Task goal: What is needed is an exact copy of the entries below, with the pictures left out.
--- Data for this exercise ---
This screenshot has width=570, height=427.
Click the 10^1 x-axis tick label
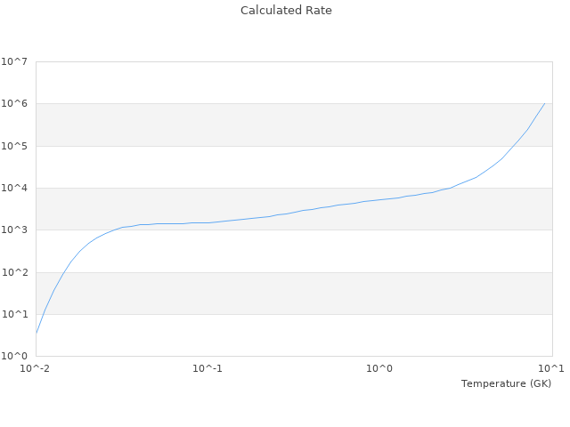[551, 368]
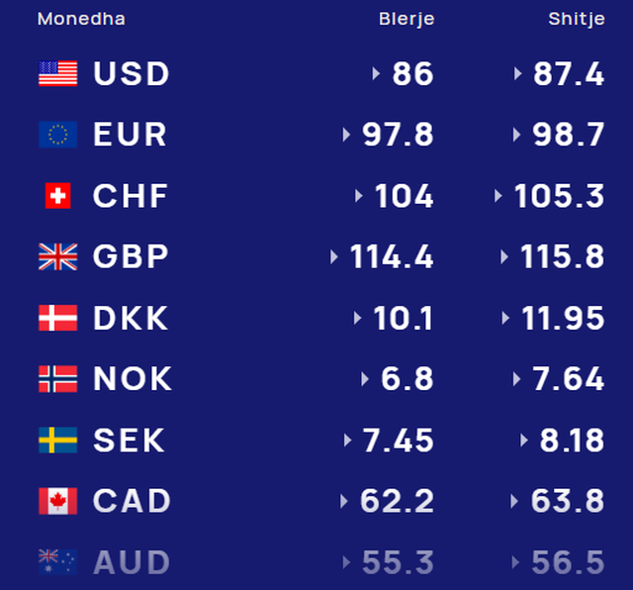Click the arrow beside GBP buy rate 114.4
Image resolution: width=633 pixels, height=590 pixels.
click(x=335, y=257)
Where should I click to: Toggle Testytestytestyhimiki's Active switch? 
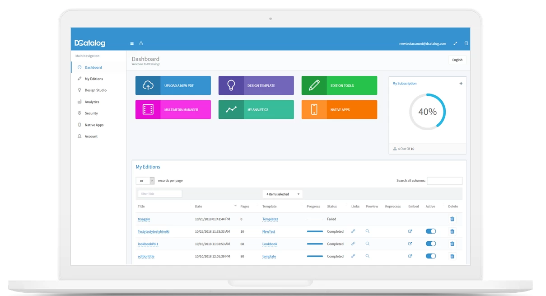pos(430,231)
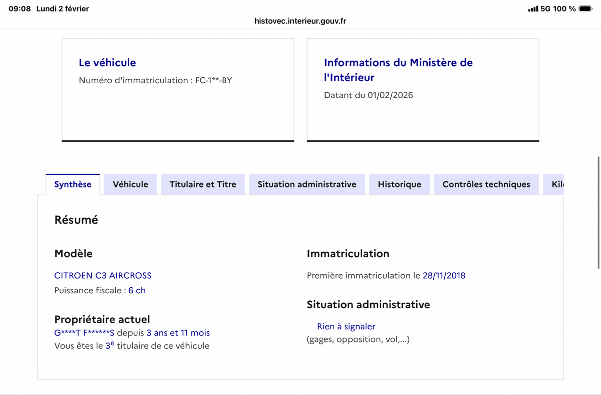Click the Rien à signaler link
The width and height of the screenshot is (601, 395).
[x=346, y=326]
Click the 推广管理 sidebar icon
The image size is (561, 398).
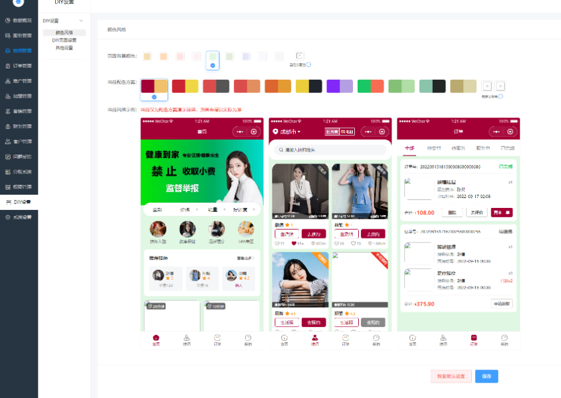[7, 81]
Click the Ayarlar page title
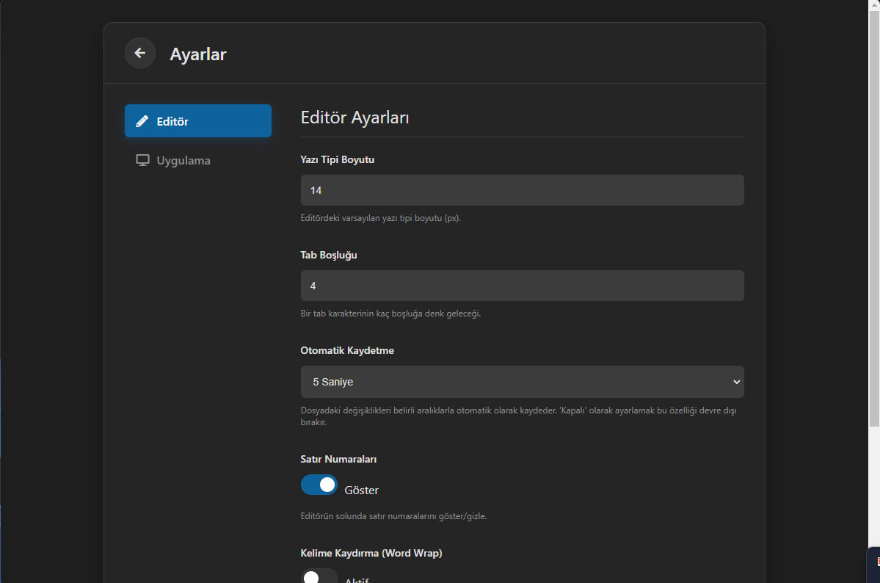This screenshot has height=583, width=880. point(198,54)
---
Output:
This screenshot has width=570, height=427.
Click the 10^1 x-axis tick label
[551, 368]
Click the arrow beside GBP buy rate 114.4
Image resolution: width=633 pixels, height=590 pixels.
click(x=335, y=257)
Where should I click to: Toggle Testytestytestyhimiki's Active switch? 
pos(430,231)
Click the Rien à signaler link
The width and height of the screenshot is (601, 395).
[x=346, y=326]
Click the 推广管理 sidebar icon
The image size is (561, 398).
[7, 81]
Click the Ayarlar page title
This screenshot has height=583, width=880. point(198,54)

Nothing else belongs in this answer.